Let’s just admit it – Helen Mirren can play anything she wants! She’s portrayed Queen Elizabeth in The Queen, Sofya, the wife of Russian writer Leo Tolstoy in The Last Station, the madam of the first legalized brothel in Nevada in The Ranch and a female Prospero, named Prospera in Julie Taymor’s The Tempest.
In her newest movie, RED, she plays Victoria, a retired CIA agent who along with retirees Frank Moses (Bruce Willis), Joe Matheson (Morgan Freeman) and Marvin Boggs (John Malkovich) must use their collective cunning and teamwork to stay one step ahead of the assassins who want to kill them.
What attracted you to this project?
There were a lot of reasons I was attracted to the project, first and foremost, the chance to get to work with Bruce.
It sounds like such a cliché when people like me sit here and say, ‘Oh God he’s just a great guy,’ but he is such a great guy, and an incredibly talented and generous actor. Those are attributes that many times are not reflected in the image or personality of someone of Bruce’s height of stardom and success.
Bruce has an incredible quality of wanting to be with other people, wanting to participate and not to hold himself apart. I think that is especially apparent for him in this role… he was the leader of our team.
This movie is a lot of fun for people, how did you approach playing this woman?
I approached it very seriously like I do everything really. It’s not a comedy really, it’s a comedic action picture. It’s always great to find someone you can pin your character on. Obviously in The Queen it was very easy to find the person to pin the character on, she’s called Queen Elizabeth.
But here I was kind of looking for who this woman might be and then I had this flash of inspiration, Martha Stewart came into my mind. I thought, ‘That’s who it is, it’s Martha Stewart.’ And so from that point on I based everything on Martha Stewart, the hair was Martha Stewart’s hair, the color even and the cut, the clothes were Martha Stewart’s.
I thought Martha Stewart combines this perfect combination of sweetness and kindness and gentleness and unbelievable efficiency with this laser like ability to concentrate and get the job done. And I thought that was a perfect thing for Victoria.
So I had a picture of Martha up on my trailer and in the make up room, so every day I could look at her and be inspired. Obviously, I didn’t try and imitate her or impersonate her, that wasn’t the point. It was getting inside of Martha.
She’s obviously not a retired assassin, but whatever Martha Stewart does, she does it really, really well. I hope she won’t be insulted by this characterization because I am a big, big fan of hers.
How do you decide to make a movie like this having come from The Tempest and The Ranch and The Queen?

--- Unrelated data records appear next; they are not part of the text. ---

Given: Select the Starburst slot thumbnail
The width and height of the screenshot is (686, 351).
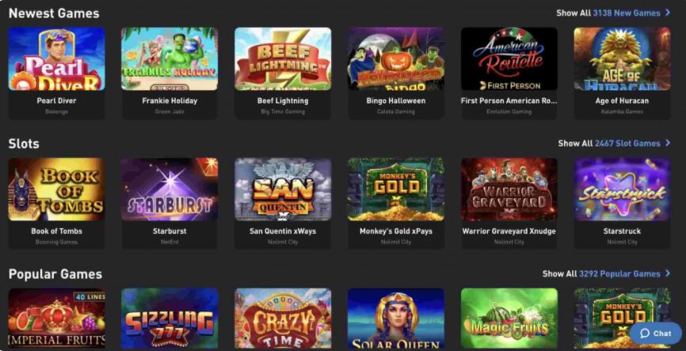Looking at the screenshot, I should point(170,189).
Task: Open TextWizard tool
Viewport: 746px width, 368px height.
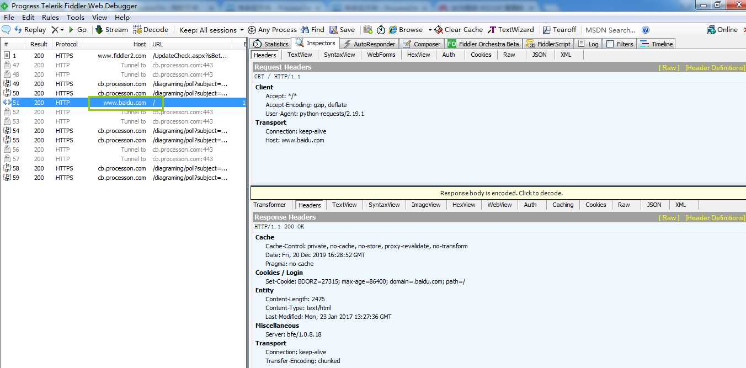Action: (x=510, y=30)
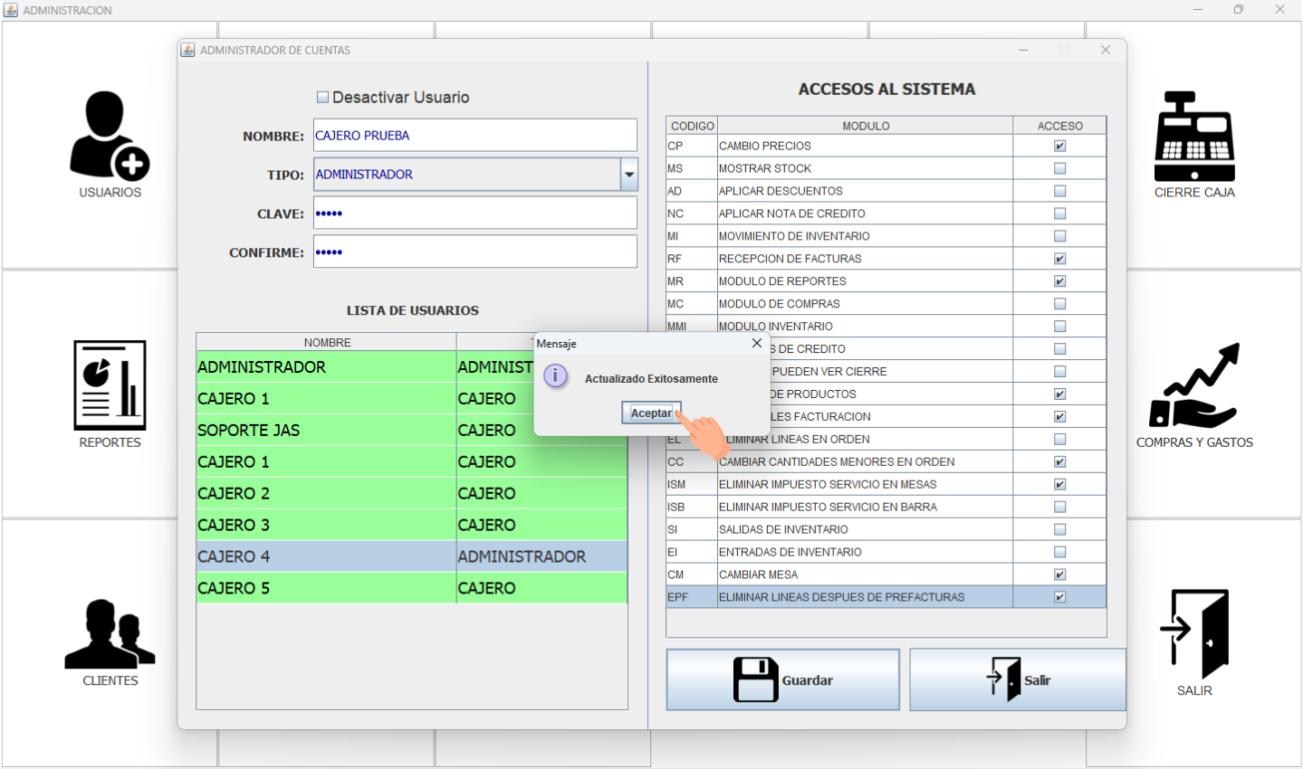Viewport: 1303px width, 769px height.
Task: Uncheck CAMBIO PRECIOS access checkbox
Action: coord(1059,146)
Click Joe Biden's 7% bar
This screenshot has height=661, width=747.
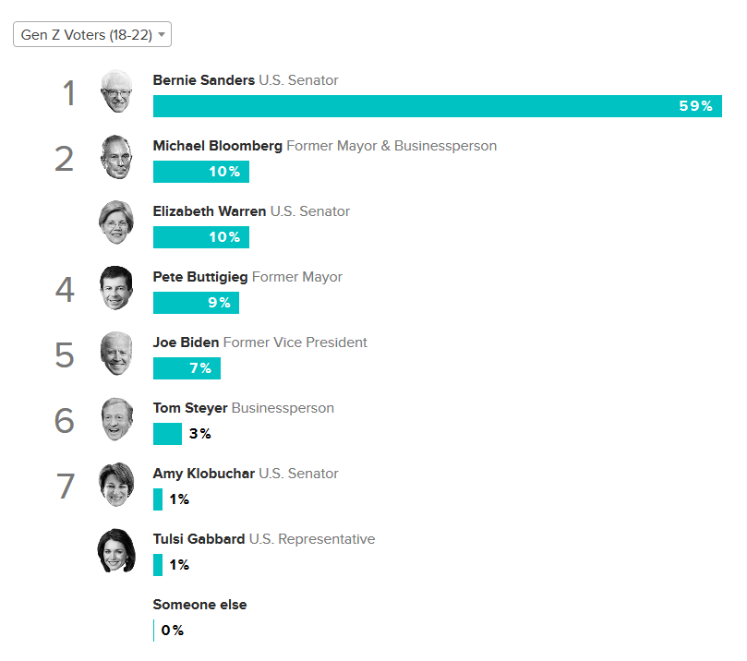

The whole idea is to do something different from what you’ve just done and The Queen was an incredible experience for me in terms of the attention the film got, but that sort of attention kind of sticks and I was getting a bit sick of people saying, ‘Oh you’re so regal. You play all these queens.’ And I’d say, ‘Actually, I don’t play queens, I play lots of different things.’
For a long time before that I was a police detective. You just always try and push the last thing out of people’s minds so they can look at you with an open mind basically.
What was it like doing the action scenes?
Oh, fun, it’s always great to do action scenes. They’re called action scenes because they do the ‘act’ing for you. And I was very lucky because a lot of my action scenes were with John Malkovich and he was just brilliant at that gun stuff. I know, you wouldn’t believe it, would you? But he was great.
The difficult thing I found was not sticking my tongue out when I was shooting my gun. They’d say, ‘Helen, that doesn’t look very professional.’
What was your thought when you looked through the script and saw all these different weapons that you would get a chance to use, and in the end which gun was the most fun?
I don’t like to ever say a gun is fun, but guns can be fun in the sense of target practice which is interesting. And on that level I liked the sniper gun the best. I hate to hear myself even saying that, but it’s true.
The gun I found the most horrifying was the small machine guns. They’re terrible because you can cause such havoc. They are awful. And as far as I understand you can buy them here in gun shows. Dreadful.
How do you envision yourself when you retire? Would you be able to let go of the work?
You don’t know until it happens I guess. As night follows day, inevitably it will happen, but I have no idea. I think we all have a dream of what it would be like not to work and grew tomatoes, and I do have that dream, it would be lovely, I do love gardening.
I do love my work, but mostly I love the people that I get to work with, and all the jobs related to my job, including your job. You get to constantly meet and be involved with clever, imaginative people who constantly surprise you and push you forward and inspire you.
I think I would miss that a lot if I didn’t work anymore.